• _Data listing_:

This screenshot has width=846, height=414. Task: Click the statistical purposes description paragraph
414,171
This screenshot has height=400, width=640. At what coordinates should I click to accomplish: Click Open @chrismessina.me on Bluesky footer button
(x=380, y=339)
...
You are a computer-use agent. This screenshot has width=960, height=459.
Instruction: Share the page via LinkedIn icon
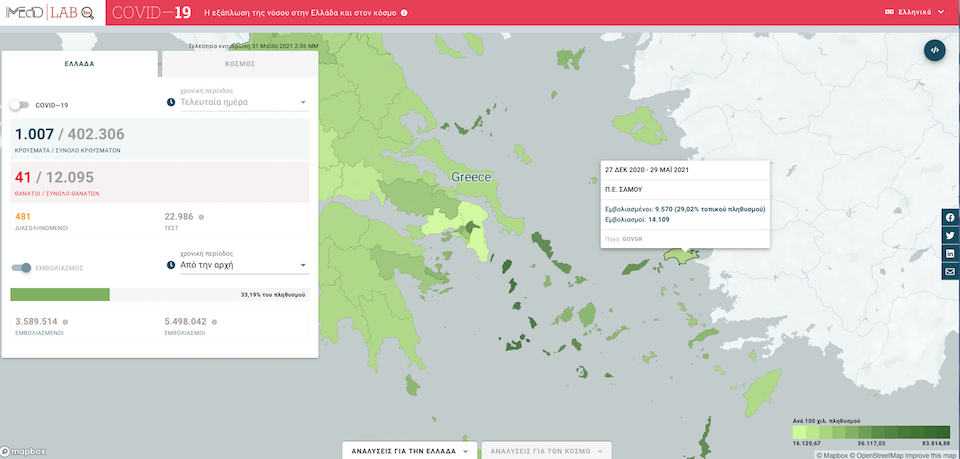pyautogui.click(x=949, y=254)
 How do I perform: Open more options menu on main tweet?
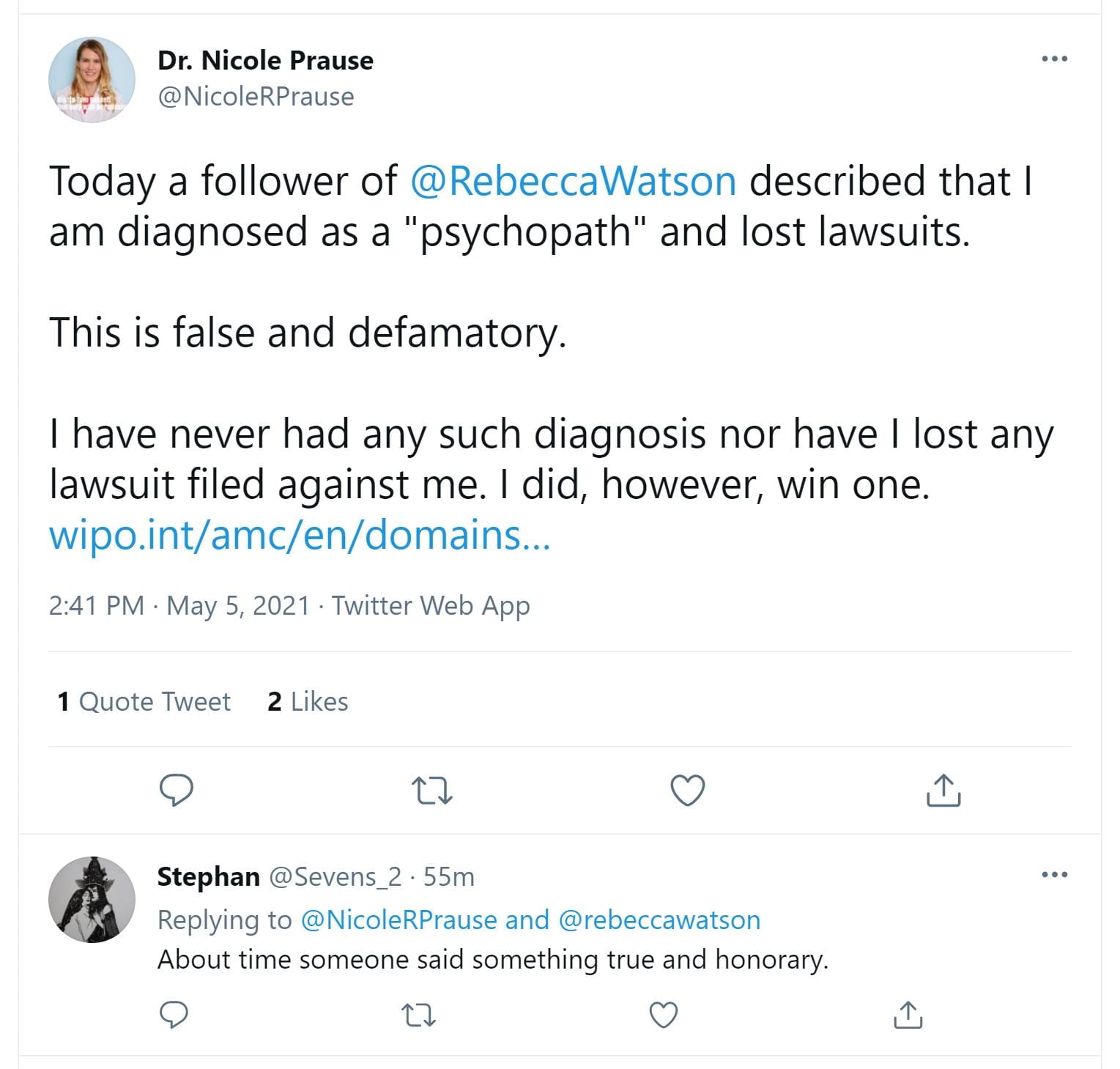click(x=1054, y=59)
==
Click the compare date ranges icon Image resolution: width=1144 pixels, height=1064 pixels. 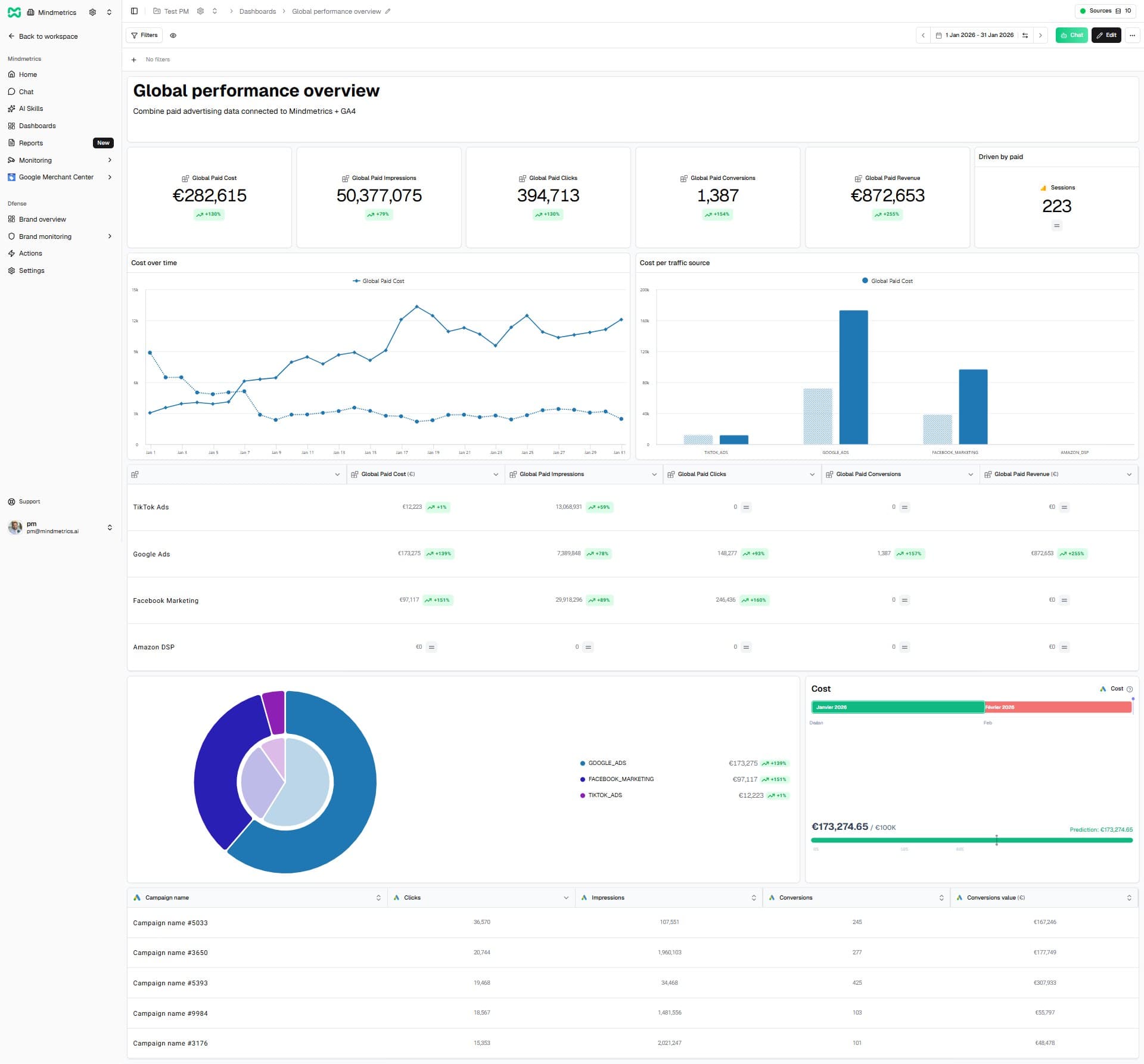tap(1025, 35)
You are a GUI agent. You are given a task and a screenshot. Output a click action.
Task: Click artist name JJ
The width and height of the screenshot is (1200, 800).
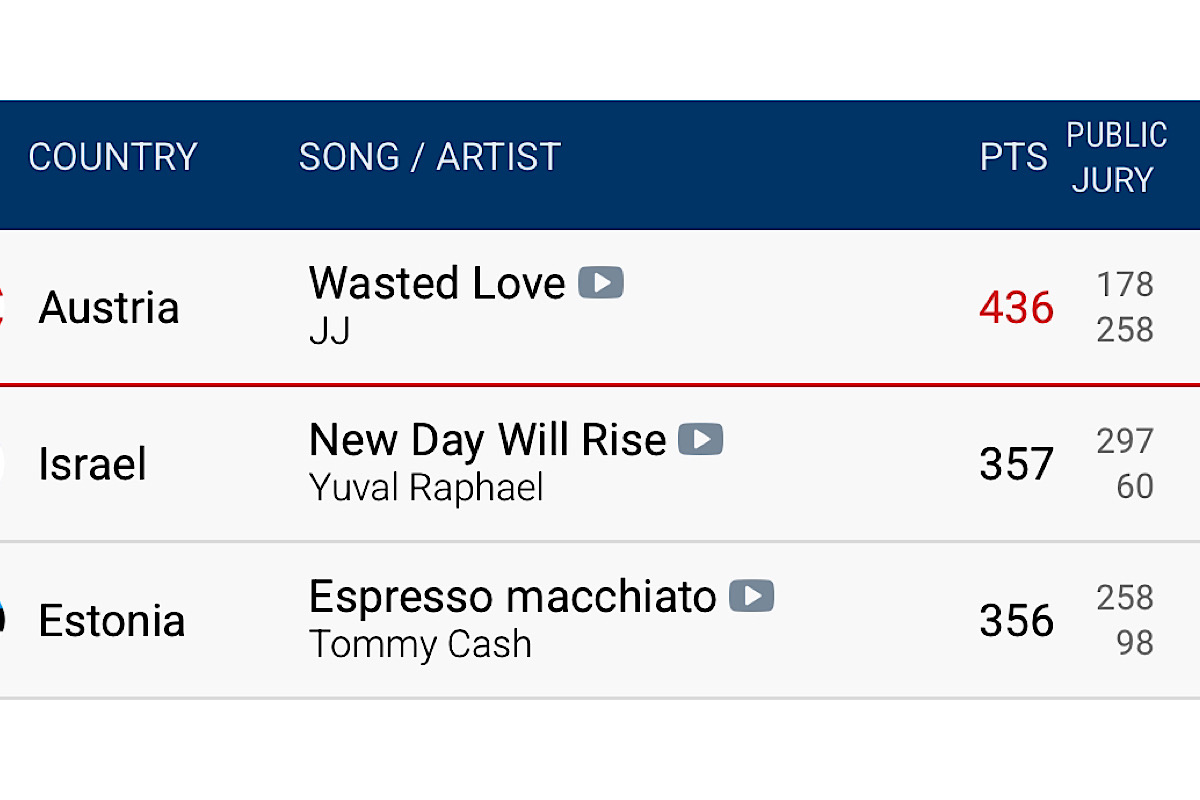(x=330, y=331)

• _Work instructions_:
How many lines in the items above contain the word "Open"? Reply with the number only.

• _Full response_:
2